Opponents of the legislation asked U.S. District Judge Michael W. Mosman to intercede after the Oregon’s secretary of state’s office ruled in October there went enough valid signatures on a referendum to block the law. The ruling is in effect pending a February hearing.
Jeana Frazzini, a spokesperson for Basic Rights Oregon criticized the judge’s decision: “It’s unfair our families once again are bearing the brunt of this ongoing struggle.”
Candlelight vigils protesting Judge Mosman’s ruling are being held in cities around the state, including here in Bend this afternoon at 5:30.
Eight other states have approved some form of spousal rights for same-sex couples—Connecticut, Vermont, New Hampshire, New Jersey, Maine, California, Washington, Hawaii. Massachusetts remains the only state that allows couples to marry.

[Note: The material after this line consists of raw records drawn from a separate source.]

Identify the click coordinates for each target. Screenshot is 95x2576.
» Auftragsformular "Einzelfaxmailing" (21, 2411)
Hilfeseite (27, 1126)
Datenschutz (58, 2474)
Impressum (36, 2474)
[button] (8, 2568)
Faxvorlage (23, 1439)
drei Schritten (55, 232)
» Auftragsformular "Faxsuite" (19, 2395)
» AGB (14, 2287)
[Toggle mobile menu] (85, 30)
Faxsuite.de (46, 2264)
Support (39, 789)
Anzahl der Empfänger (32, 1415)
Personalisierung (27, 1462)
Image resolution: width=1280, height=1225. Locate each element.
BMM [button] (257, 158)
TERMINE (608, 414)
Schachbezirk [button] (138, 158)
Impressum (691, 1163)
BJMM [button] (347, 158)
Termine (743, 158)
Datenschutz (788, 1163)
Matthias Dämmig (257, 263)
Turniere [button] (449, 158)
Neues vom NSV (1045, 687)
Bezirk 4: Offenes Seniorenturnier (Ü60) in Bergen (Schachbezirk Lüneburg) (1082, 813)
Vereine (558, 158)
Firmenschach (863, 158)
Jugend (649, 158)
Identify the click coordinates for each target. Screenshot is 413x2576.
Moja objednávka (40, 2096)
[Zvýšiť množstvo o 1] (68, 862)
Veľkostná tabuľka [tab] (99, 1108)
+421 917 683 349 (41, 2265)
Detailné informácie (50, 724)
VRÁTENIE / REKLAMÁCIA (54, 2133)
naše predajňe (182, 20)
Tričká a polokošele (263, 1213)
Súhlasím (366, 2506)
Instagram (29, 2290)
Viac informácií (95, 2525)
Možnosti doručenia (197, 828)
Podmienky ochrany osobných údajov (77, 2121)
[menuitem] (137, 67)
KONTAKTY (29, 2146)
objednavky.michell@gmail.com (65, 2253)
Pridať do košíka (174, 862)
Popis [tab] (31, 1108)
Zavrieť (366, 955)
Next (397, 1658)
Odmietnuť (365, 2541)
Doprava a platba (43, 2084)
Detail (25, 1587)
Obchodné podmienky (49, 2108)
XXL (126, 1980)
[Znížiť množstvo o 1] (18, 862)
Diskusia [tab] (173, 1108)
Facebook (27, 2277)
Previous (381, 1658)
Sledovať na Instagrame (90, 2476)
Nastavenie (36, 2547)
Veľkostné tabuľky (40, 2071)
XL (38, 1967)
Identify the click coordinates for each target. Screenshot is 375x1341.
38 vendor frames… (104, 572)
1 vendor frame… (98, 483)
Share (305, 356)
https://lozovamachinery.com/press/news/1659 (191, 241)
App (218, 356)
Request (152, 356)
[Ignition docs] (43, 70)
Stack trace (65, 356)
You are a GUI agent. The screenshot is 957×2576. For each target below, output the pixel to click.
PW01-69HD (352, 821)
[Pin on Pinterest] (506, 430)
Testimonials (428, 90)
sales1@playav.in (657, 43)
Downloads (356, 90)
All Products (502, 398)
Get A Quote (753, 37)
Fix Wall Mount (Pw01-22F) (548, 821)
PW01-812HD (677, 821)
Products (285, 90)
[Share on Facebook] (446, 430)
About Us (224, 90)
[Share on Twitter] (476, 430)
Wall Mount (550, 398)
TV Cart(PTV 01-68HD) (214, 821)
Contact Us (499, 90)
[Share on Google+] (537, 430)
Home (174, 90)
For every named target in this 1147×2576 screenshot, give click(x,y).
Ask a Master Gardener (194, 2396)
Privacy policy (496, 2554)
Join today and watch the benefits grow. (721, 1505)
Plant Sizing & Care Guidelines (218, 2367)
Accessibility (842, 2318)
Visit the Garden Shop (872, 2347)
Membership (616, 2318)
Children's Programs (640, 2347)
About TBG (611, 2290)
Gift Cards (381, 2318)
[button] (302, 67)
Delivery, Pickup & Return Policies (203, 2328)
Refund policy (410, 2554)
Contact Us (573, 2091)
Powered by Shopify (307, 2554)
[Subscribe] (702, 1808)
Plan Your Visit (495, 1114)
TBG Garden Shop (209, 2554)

REFLECTIONS: How long will it take for spousal rights to be extended to same-sex couples? How many times must “how long” be asked? It must have seemed forever to those in the abolitionist movement of the 19th century, to those in the women’s suffrage movement in the 19th and 20th centuries, to those in the civil rights movement and the anti-war movement of the 20th century, and to those opposing the war in Iraq in the 21st century? They didn’t know and we don’t either. What they knew then and we know now, though, is that it is not simply a matter of waiting; persistent struggle is required to see that day come round.